--- Data records ---
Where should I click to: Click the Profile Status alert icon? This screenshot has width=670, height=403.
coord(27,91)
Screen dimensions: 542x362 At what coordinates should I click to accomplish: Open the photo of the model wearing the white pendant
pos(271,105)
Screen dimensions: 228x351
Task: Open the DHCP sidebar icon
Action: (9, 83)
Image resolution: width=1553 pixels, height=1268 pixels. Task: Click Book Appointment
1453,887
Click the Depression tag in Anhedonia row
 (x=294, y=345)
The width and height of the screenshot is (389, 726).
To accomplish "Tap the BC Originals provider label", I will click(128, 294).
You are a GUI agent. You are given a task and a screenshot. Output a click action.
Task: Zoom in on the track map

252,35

* * *

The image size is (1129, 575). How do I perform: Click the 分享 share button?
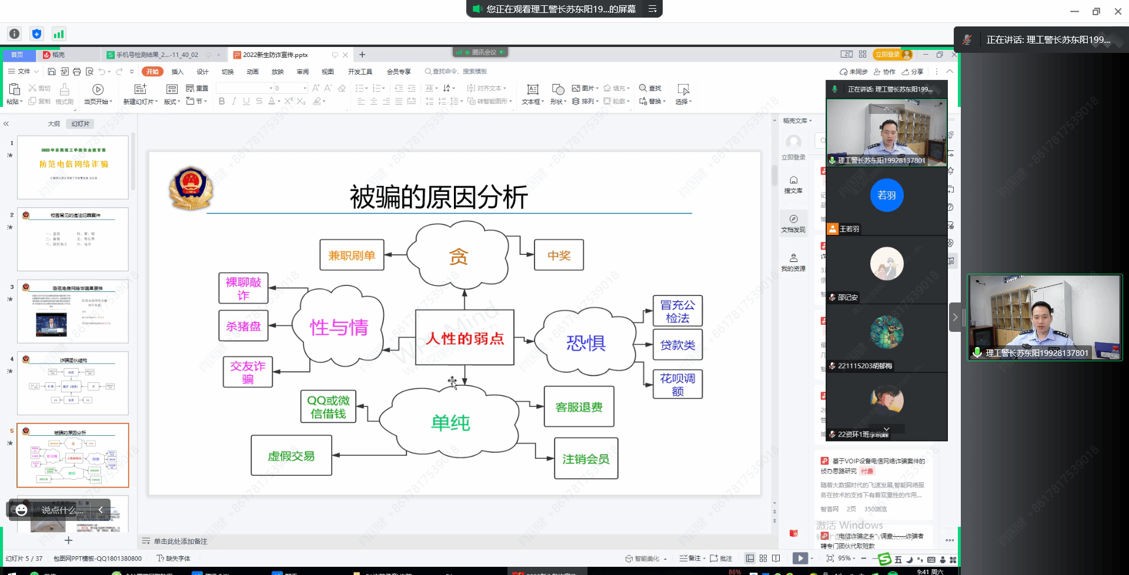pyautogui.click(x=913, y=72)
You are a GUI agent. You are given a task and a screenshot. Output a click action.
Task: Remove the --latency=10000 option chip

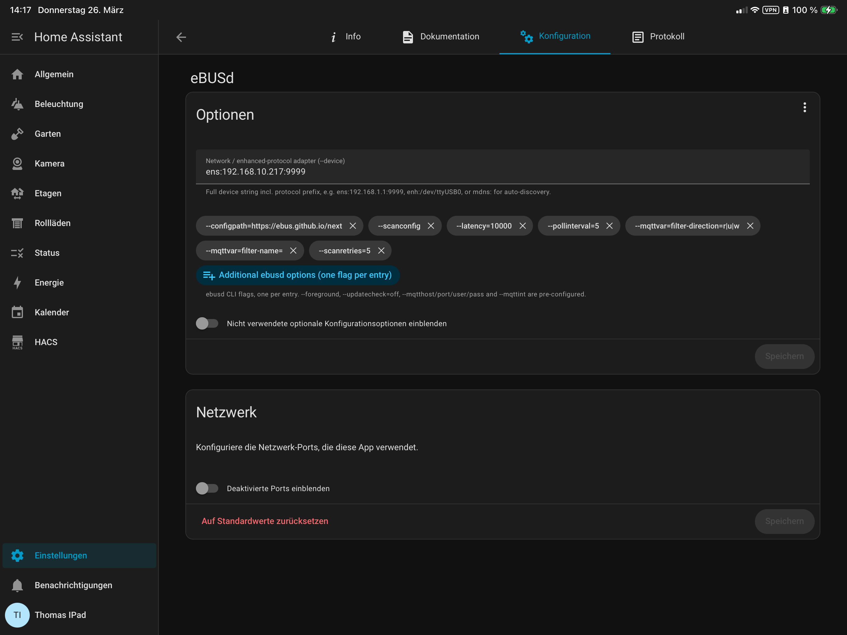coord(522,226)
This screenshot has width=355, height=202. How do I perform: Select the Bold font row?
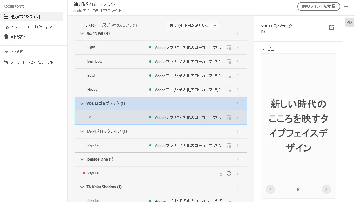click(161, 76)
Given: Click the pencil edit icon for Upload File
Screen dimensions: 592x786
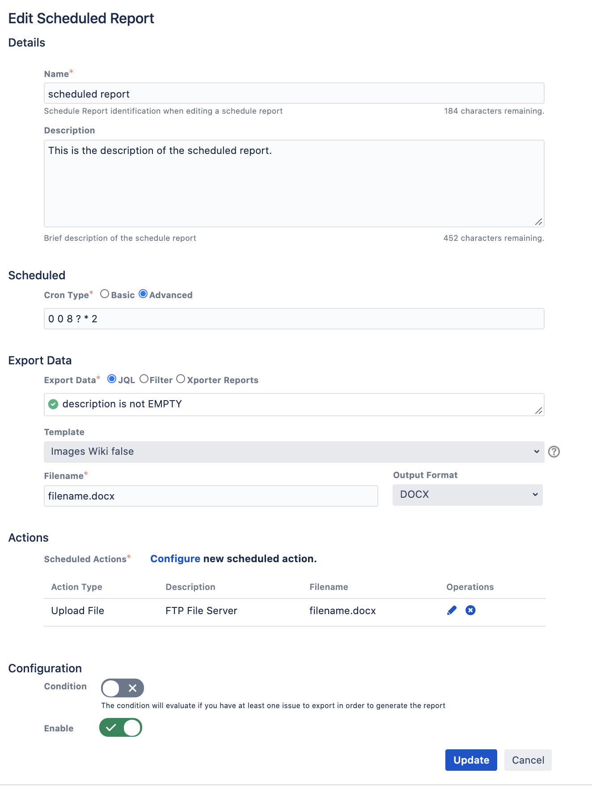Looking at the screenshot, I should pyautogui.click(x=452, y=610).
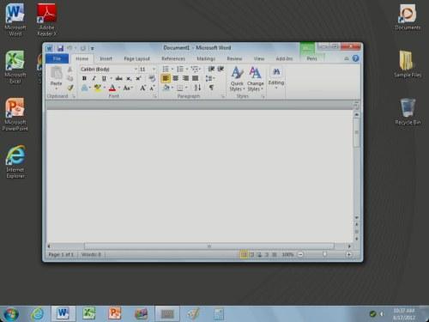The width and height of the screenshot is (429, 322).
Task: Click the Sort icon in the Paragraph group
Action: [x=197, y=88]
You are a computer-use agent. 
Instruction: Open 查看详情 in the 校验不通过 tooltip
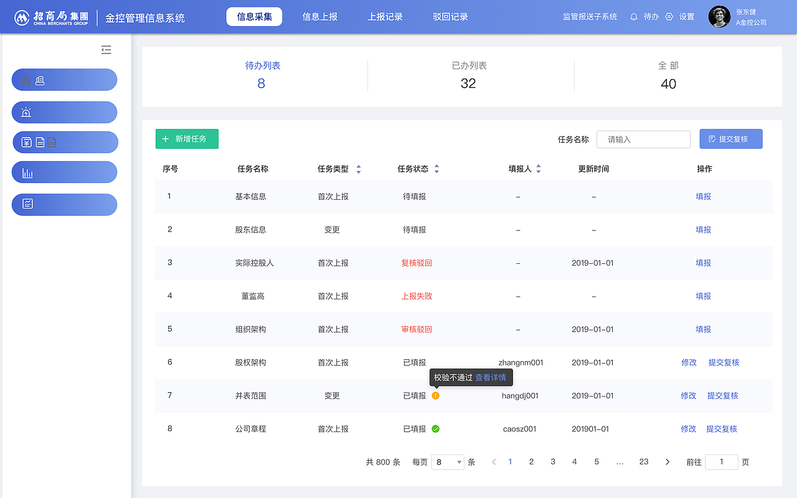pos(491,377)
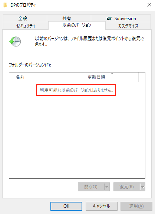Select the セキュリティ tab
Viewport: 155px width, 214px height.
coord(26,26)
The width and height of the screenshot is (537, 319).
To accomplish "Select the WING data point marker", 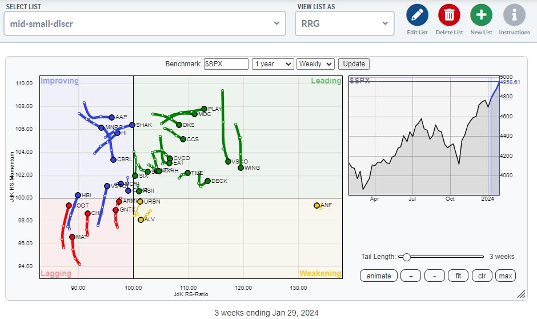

--- Your task ---
Everything from the line with "Where should I" through the line with "The width and height of the screenshot is (389, 726)." in the listing above must be retyped exactly, with nothing added.

--- Exercise result ---
Where should I click to: Click the Profile Status alert icon? This screenshot has width=670, height=403.
coord(27,91)
Screen dimensions: 542x362 At what coordinates should I click to accomplish: Open the photo of the model wearing the white pendant
pos(271,105)
Screen dimensions: 228x351
Task: Open the DHCP sidebar icon
Action: (9, 83)
Image resolution: width=1553 pixels, height=1268 pixels. Task: Click Book Appointment
1453,887
Click the Depression tag in Anhedonia row
 (x=294, y=345)
The width and height of the screenshot is (389, 726).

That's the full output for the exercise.